BEGIN Raw data

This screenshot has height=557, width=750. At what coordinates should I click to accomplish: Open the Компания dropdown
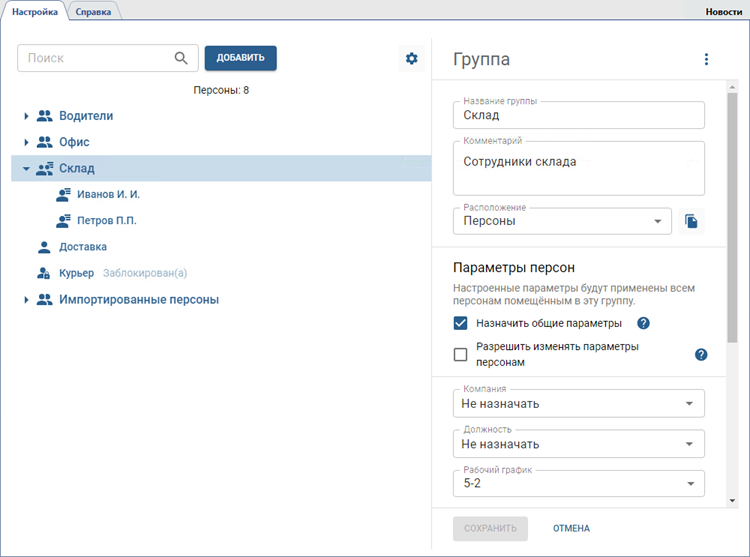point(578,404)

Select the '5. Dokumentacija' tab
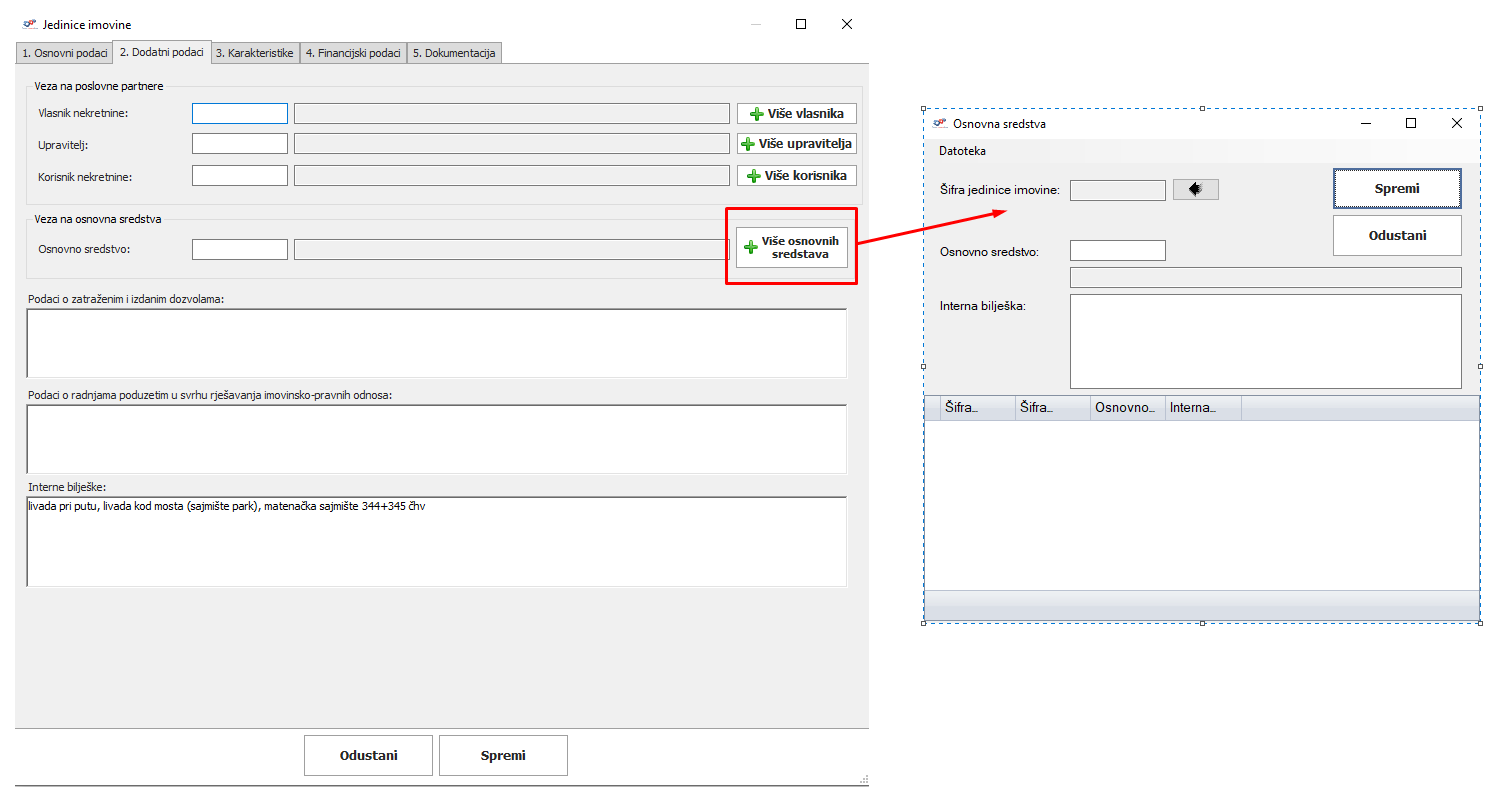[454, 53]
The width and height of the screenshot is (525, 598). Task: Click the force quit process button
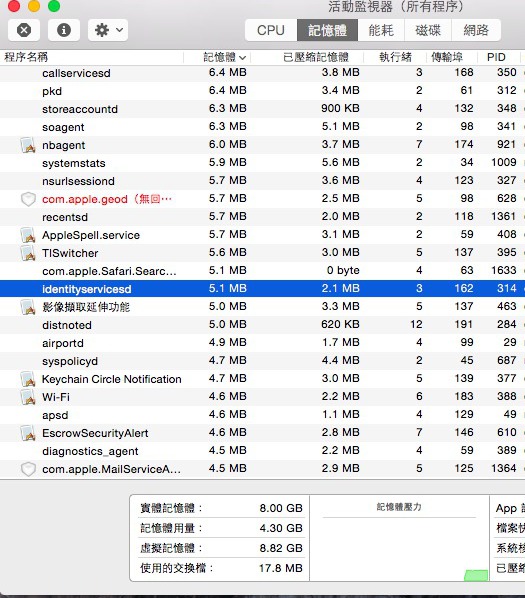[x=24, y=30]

END Raw data
BEGIN Raw data

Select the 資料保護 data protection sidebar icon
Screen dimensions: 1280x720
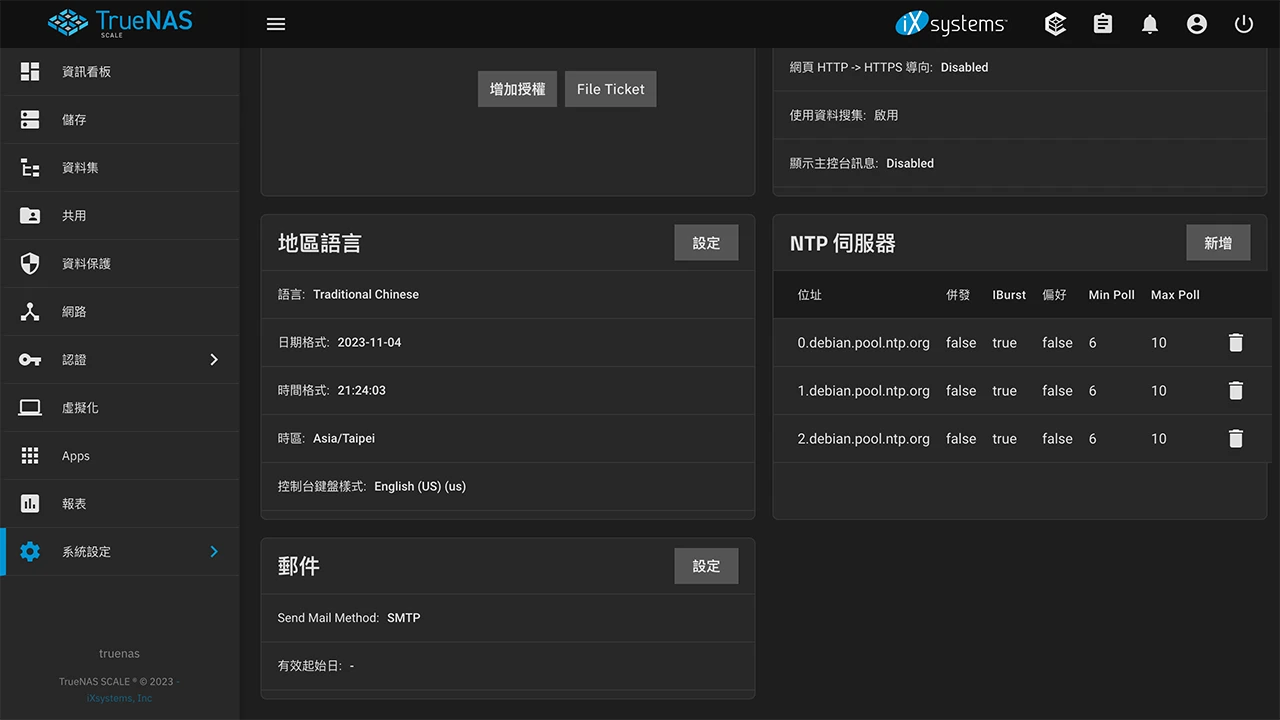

END Raw data
BEGIN Raw data

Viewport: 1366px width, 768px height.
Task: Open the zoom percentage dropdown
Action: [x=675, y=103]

END Raw data

Look above for the line that contains "Select the 資料保護 data protection sidebar icon". Starting there, transcribe every line exactly until you have copied the line that contains "Screen dimensions: 1280x720".

== Completed exercise ==
Select the 資料保護 data protection sidebar icon
Screen dimensions: 1280x720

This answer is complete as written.